■ **Saved data entries**

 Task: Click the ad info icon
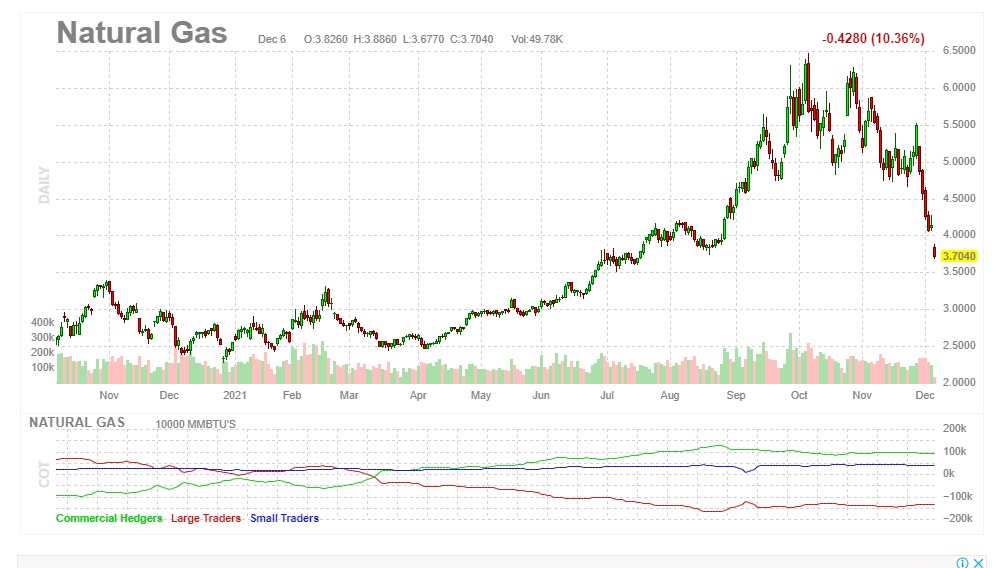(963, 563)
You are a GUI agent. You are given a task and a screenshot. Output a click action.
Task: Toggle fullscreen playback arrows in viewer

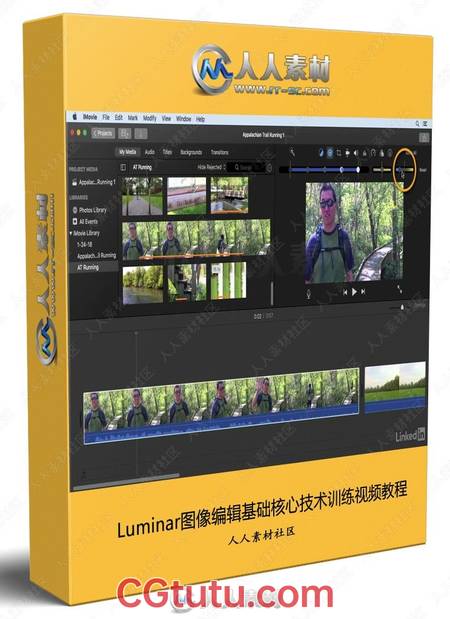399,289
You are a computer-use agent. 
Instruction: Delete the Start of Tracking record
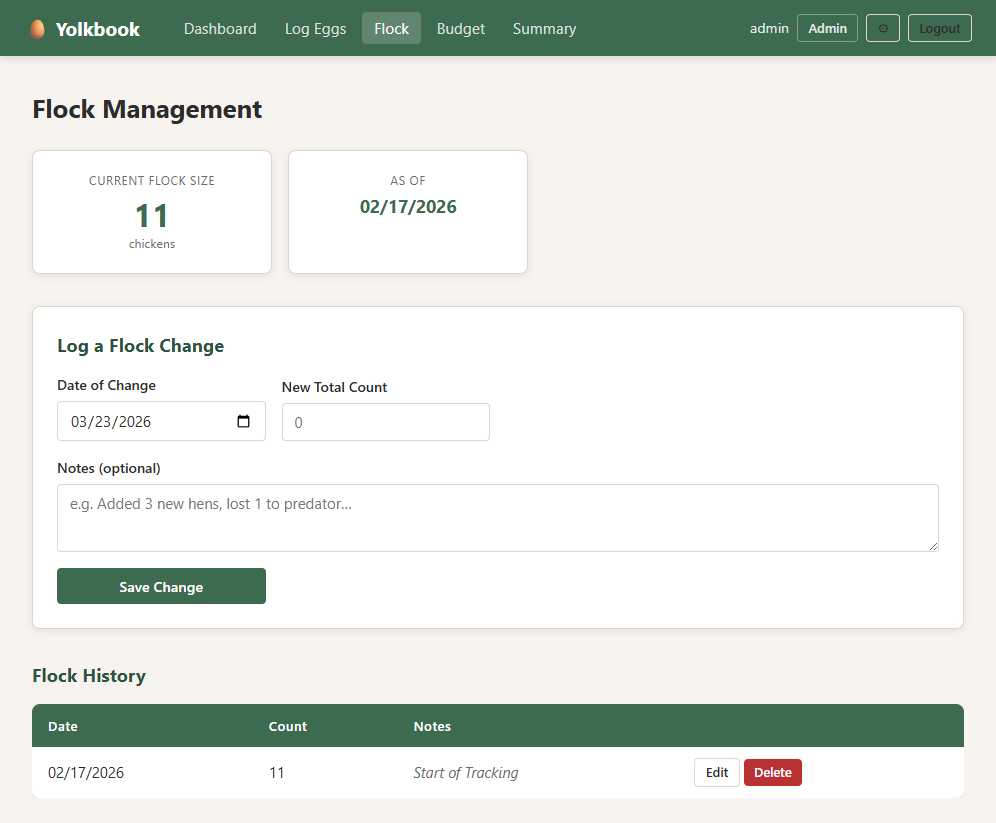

■ **Assignment**
Write the lines above out again exactly, without any of their pictures.

■ **Completed exercise**
 Task: Click the ad info icon
(963, 563)
You are a GUI agent. You are given a task and a screenshot. Output a click action.
Task: Toggle fullscreen playback arrows in viewer

399,289
You are a computer-use agent. 
Instruction: Delete the Start of Tracking record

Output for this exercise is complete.